The Belgian artist Luc Tuymans has reached an out-of-court settlement with the photographer Katrijn Van Giel in a copyright dispute that raised questions about an artist’s right to use news pictures as the basis for art. The terms of the agreement are confidential but in a joint statement Tuymans and Van Giel described it as “amicable”.
At the centre of the case was a 2011 painting entitled A Belgian Politician by Tuymans, which was based on a photograph by Van Giel of Jean-Marie Dedecker, the leader of Belgium’s right-wing LDD political party.

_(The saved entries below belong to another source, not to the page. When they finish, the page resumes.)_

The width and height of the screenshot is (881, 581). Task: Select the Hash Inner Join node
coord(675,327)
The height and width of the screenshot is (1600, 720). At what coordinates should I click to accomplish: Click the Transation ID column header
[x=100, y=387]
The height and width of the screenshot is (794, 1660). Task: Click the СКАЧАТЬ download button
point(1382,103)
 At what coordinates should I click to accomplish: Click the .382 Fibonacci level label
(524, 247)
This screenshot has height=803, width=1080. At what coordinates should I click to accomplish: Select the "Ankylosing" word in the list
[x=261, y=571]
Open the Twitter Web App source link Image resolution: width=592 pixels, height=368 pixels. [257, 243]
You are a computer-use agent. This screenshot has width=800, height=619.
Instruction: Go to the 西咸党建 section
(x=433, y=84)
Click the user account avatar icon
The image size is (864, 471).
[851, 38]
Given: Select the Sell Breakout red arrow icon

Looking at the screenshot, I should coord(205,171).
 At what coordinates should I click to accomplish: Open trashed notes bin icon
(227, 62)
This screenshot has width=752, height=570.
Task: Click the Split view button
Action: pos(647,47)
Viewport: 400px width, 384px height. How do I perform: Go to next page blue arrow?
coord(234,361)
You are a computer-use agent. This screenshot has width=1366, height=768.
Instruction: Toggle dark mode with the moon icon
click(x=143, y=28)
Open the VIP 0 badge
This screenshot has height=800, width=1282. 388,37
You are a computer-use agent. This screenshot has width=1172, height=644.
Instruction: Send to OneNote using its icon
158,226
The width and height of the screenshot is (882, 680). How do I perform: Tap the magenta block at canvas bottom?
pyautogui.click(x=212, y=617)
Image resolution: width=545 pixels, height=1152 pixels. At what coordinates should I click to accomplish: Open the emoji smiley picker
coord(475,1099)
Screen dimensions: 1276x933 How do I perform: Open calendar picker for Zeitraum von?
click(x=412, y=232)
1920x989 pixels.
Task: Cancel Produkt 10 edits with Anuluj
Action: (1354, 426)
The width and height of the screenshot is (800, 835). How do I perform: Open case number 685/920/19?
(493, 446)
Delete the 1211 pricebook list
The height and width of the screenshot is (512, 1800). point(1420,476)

The painting used the same dramatic cropping of the face and emphasis on Dedecker’s sweaty brow as the photograph it was based on.
In January, a court in Antwerp ruled that the painting infringed Van Giel's copyright. The court barred Tuymans from making additional versions of the work and said it would impose a €500,000 penalty if he did not comply. The artist appealed.
In a joint statement, Van Giel and Tuymans said that they have decided “to settle their dispute, as artists and in an artistic way, rather than to allow it to be settled in a court of law”, and that the photographer “relinquishes her legal action”. Dieter Delarue, Van Giel’s lawyer, added that the painting, which belongs to Eric Paul Lefkofsky, the US entrepreneur and chief executive of Groupon, can now “be sold and traded on the market again”.